Repeat word for word the line with "Given: Open help with the question mark icon" and every line after it until the records below run out.

::: Material to process

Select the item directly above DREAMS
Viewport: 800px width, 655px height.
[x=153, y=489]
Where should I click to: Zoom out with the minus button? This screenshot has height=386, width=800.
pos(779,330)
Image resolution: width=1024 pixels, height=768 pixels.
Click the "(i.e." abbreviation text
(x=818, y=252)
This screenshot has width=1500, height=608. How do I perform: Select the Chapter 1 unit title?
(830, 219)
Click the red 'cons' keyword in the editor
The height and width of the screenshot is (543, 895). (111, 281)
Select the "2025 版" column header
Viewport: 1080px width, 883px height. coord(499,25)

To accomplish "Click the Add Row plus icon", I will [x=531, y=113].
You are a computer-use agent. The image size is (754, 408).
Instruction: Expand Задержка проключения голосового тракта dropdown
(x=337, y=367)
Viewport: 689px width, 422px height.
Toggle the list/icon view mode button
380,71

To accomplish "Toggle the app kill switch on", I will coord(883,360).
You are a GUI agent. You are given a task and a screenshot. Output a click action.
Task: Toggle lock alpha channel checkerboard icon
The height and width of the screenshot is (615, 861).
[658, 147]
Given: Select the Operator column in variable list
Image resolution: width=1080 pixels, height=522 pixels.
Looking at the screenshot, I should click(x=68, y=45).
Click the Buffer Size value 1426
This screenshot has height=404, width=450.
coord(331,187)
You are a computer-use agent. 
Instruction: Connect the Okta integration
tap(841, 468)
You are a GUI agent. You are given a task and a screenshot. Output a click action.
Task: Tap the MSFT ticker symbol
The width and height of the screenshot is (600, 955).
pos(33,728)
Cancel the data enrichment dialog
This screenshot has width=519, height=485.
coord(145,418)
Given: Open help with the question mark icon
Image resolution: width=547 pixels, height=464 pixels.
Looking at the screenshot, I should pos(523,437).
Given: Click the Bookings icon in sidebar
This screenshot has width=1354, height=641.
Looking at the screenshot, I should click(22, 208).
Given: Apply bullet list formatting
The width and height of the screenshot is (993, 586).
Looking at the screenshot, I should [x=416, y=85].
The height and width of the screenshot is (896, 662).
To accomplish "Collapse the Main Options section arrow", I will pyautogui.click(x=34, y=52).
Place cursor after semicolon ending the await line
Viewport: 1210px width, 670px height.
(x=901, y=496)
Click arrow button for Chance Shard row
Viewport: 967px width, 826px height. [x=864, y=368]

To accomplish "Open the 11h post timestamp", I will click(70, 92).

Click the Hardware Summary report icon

::::::

Written answer:
Given: Open help with the question mark icon
Image resolution: width=547 pixels, height=464 pixels.
Looking at the screenshot, I should pos(523,437).
Given: Click the Bookings icon in sidebar
This screenshot has width=1354, height=641.
Looking at the screenshot, I should click(22, 208).
Given: Apply bullet list formatting
The width and height of the screenshot is (993, 586).
Looking at the screenshot, I should [x=416, y=85].
The height and width of the screenshot is (896, 662).
To accomplish "Collapse the Main Options section arrow", I will pyautogui.click(x=34, y=52).
Place cursor after semicolon ending the await line
Viewport: 1210px width, 670px height.
(x=901, y=496)
Click arrow button for Chance Shard row
Viewport: 967px width, 826px height. [x=864, y=368]

To accomplish "Open the 11h post timestamp", I will click(70, 92).

Click the Hardware Summary report icon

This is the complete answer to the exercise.